Copy out, from the data below, each line in which the word "agent" occurs.

--------------------------------------------------

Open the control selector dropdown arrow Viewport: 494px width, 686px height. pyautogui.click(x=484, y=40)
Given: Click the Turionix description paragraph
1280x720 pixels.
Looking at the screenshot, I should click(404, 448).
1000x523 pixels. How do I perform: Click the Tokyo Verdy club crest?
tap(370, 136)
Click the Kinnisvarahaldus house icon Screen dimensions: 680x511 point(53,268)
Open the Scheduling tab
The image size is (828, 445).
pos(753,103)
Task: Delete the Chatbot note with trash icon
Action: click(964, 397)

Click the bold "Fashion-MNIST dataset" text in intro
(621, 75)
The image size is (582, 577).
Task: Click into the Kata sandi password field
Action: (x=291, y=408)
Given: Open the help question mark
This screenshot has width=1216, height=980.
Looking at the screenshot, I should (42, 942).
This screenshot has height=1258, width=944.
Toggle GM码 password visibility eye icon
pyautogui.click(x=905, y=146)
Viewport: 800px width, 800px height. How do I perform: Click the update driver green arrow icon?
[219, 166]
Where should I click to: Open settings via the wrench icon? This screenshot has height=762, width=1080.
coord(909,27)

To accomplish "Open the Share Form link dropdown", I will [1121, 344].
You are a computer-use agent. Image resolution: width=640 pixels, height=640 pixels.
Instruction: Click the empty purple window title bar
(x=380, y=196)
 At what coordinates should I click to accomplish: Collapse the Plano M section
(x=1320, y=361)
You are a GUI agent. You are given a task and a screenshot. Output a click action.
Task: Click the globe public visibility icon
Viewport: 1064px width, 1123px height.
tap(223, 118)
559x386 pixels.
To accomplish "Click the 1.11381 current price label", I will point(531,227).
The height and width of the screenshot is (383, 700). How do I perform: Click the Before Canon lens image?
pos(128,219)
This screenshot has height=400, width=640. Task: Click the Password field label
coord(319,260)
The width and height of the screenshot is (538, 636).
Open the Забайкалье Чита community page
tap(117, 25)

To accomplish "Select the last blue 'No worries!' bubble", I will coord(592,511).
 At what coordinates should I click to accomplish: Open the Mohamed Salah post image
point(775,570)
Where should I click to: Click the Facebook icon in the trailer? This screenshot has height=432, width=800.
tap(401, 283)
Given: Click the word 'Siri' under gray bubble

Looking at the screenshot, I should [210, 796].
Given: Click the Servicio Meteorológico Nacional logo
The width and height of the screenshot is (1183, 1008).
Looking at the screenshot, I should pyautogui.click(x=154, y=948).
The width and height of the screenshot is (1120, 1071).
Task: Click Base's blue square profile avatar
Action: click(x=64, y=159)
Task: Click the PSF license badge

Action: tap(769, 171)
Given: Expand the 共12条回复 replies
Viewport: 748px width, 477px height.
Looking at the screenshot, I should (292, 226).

--------------------------------------------------

THE COMPLETED TASK:
You are a computer-use agent. Image resolution: width=640 pixels, height=640 pixels.
You are a GUI agent. You are given a task and a screenshot. Output a click action.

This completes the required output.